── Цитируемый отрывок

Эвакуация в Минске, и эвакуация в других городах – это вовсе не равнозначные процессы. Из других городов она проходила совсем в других условиях, когда это являлось первоочередной задачей, когда сомнений, что началась полномасштабная война, ни у кого уже не было. Наиболее организованно и планомерно проводилась эвакуация предприятий и населения из Полесской и Гомельской областей, которые были позже других оккупированы немецко-фашистскими войсками, и материальных ценностей, прежде всего оборудования ряда промышленных предприятий. В Минске же все усилия снова на восстановление столицы, возвращение к нормальному функционированию всех систем жизнедеятельности.

Следует отметить, что в Дневнике обозначены лишь время и вопросы, которые решались в первые часы, дни войны.  Весь драматизм ситуации -- в дошедших до нас материалах ЦК КП(б)Б, объединенных в Протокол №69. Поистине уникальные документы. Они хранятся тоже под грифом «Особый сектор» и в них решения бюро ЦК КП(б)Б, начиная с 22.VI – 6.VIII 1941 г. (НАРБ. Ф. 4п.  Оп. 3.  Д. 1214. Л. 1—252). Перелистывая страницу за страницей, можно проследить последовательность действий белорусского партийного руководства. Первое заседание 22 июня 1941 года (НАРБ. Ф. 4п.  Оп. 3.  Д. 1214. Л. 2–3). На нем присутствуют члены бюро ЦК КП(б)Б Пономаренко, Калинин, Былинский, Ванеев, Цанава, Наталевич, Эйдинов, Крупеня.

Первый вопрос – «О нападении Германии на СССР». Предлагаемые экстренные меры пока еще в духе инструкций, разработанных на случай военных действий: «Поручить членам бюро ЦК и секретариата немедленно связаться и поддерживать беспрерывную связь с областями и районами, в первую очередь с областями и районами полосы начавшихся военных действий. Передать указания ЦК КП(б)Б: о немедленной перестройки работы парторганизаций на военные рельсы; установить связь с воинскими частями; об организации в городах и районах боевой ПВО». И далее – «усиление охраны промышленных предприятий, железнодорожных узлов, транспорта, складов, средств связи, о борьбе с авиадесантами силами созданных групп из числа коммунистов, рабочих и крестьян».

────
── Сохранённые записи

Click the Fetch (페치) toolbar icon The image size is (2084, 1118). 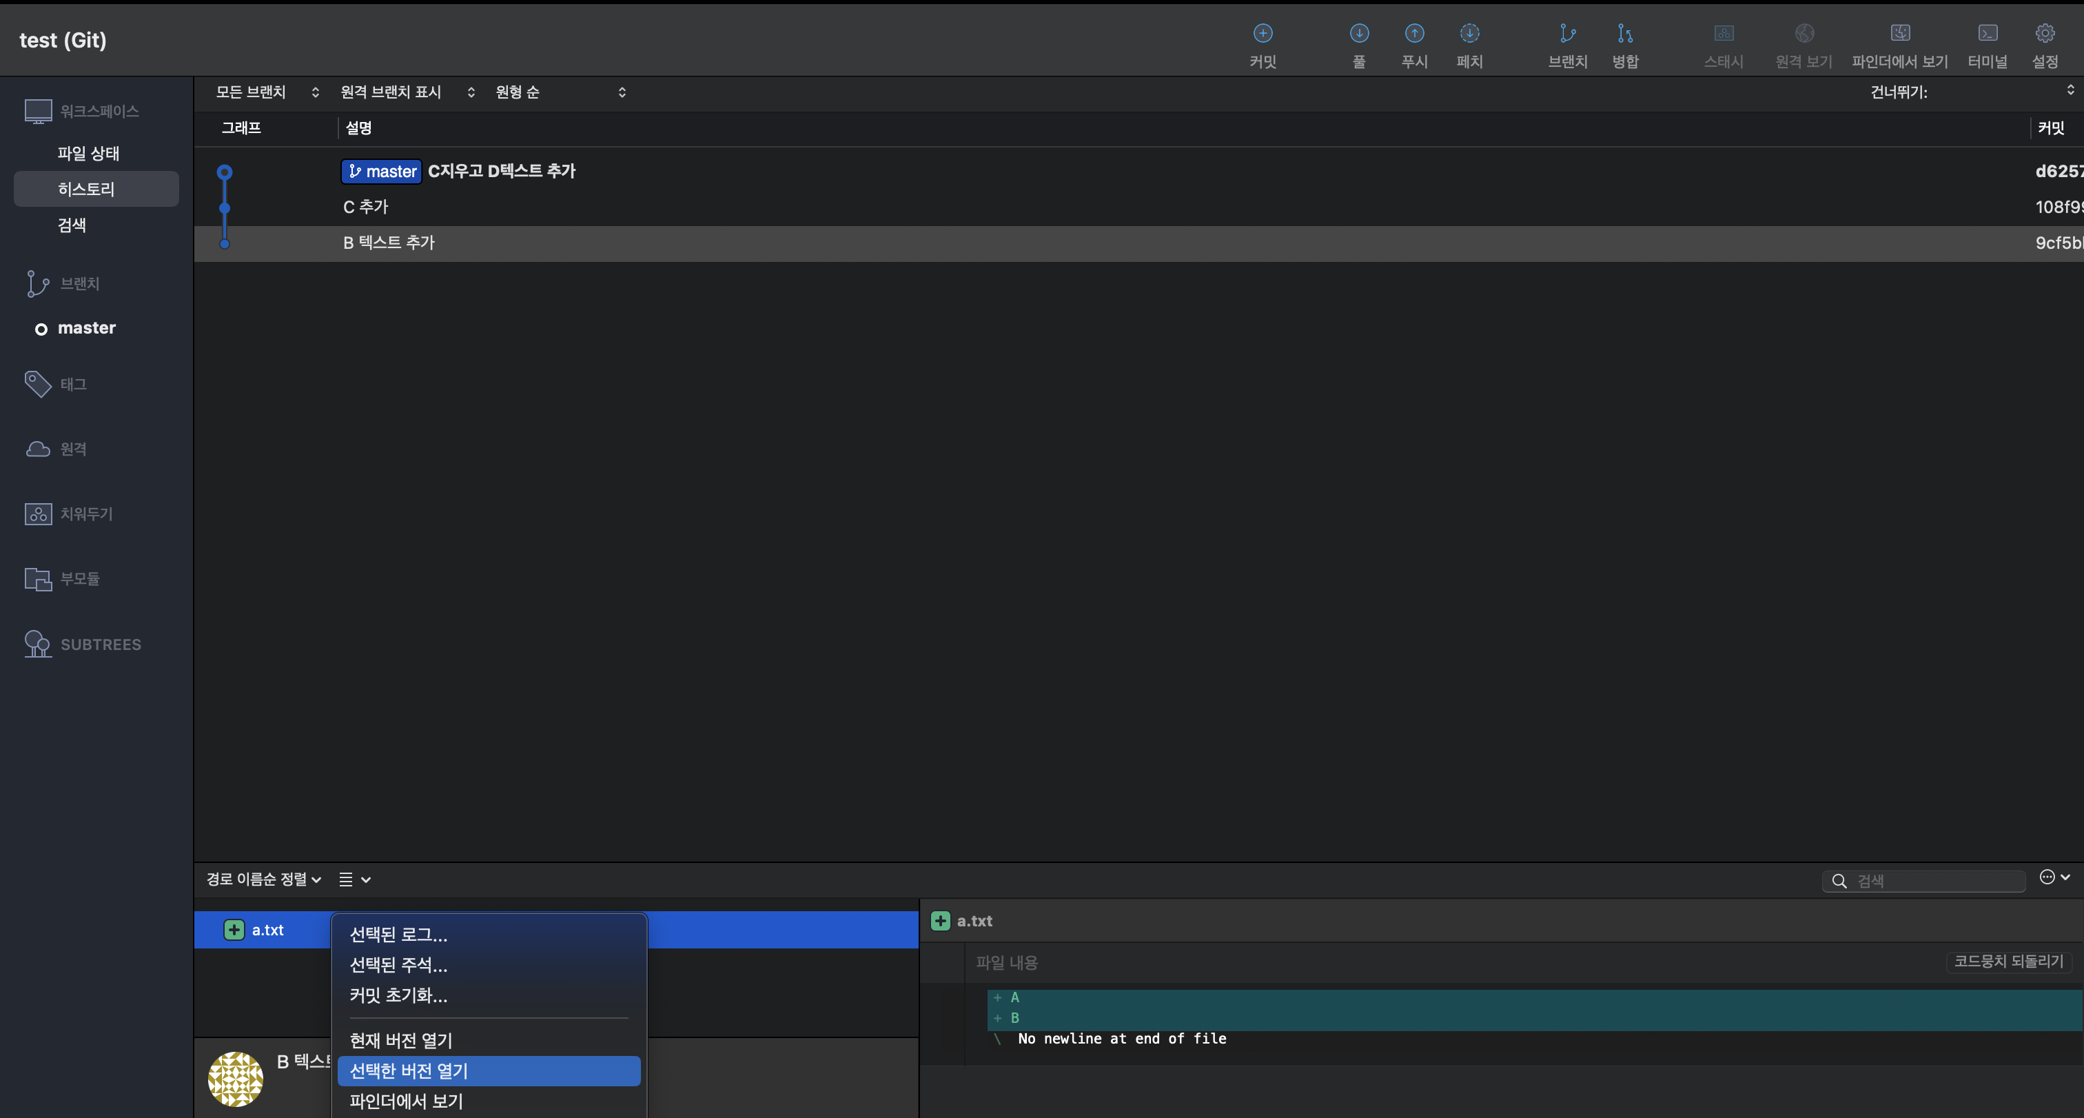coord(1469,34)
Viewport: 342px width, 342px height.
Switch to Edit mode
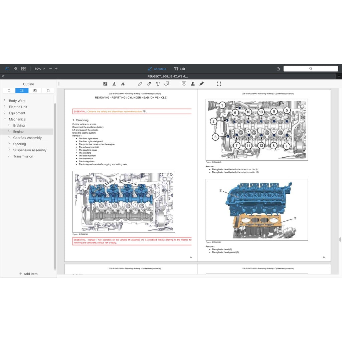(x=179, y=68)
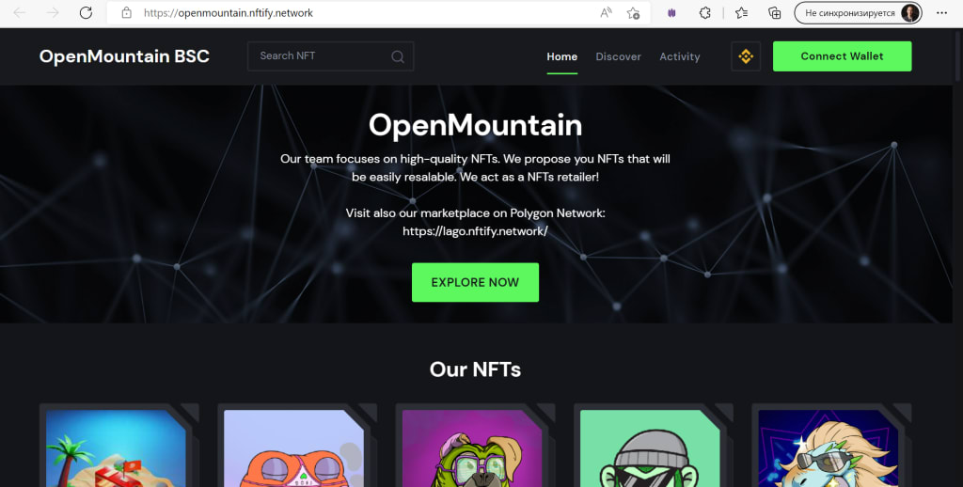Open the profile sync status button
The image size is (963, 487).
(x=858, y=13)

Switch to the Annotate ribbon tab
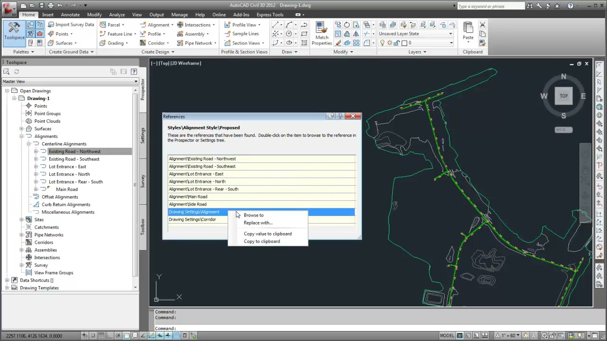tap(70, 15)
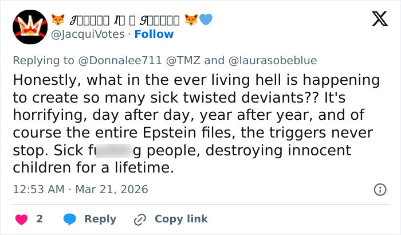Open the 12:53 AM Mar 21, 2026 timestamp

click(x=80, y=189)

────

* **Суть задания**: Подхватите отрывок о решениях бюро ЦК КП(б)Б в первые дни войны и продолжите его сразу после последнего предложения.

* **Ответ**:
А еще обязательный комплекс идеологических мер – «широко популяризовать речь тов. Молотова в народе, мобилизуя весь белорусский народ на борьбу и разгром немецкого фашизма, созвать в Минске и других городах партийные активы для мобилизации на решение задач, вытекающих из военной обстановки, на всех предприятиях, в колхозах и совхозах, учреждениях провести митинги». Тут же соответствующие поручения редакциям газет «Советская Белоруссия» и «Звязда». Отделу пропаганды и агитации поручалось «к 12 часам ночи изготовить листовки, плакаты с обращениями и лозунгами к населению Белоруссии».  В принятых решениях, в предложениях членов ЦК -- тревога, обеспокоенность, но ни у кого пока нет сомнения, что все под контролем армии, поэтому все действия руководства осуществляются согласно инструкций на случай военных действий.

Но судя по тому, как быстро меняется риторика заседаний бюро ЦК, по тем решениям, которые принимаются на следующий день, руководству становилось понятно, что уже не до лозунгов и призывов, а тем более до митингов и партактивов, враг стремительно наступал. Протокол от 23 июня 1941 года ставит конкретные задачи – об эвакуации детей, ценностей и денежных знаков Государственного банка БССР, о контроле за работой всех видов транспорта, промышленных предприятий. Из протоколов видно, что ситуацией управляют. Но, судя по количеству принятых в дополнение к основной повестке непопулярных решений, в Минске начиналась сначала неразбериха, а затем и паника. В город прибывали отступающие части Красной Армии, госпитали с прифронтовой полосы, много раненных, население все это видит, понимает несоответствие реальности с лозунгами и призывами не поддаваться панике. Но достоверной информации нет. И на этом фоне – усиление репрессивных мер.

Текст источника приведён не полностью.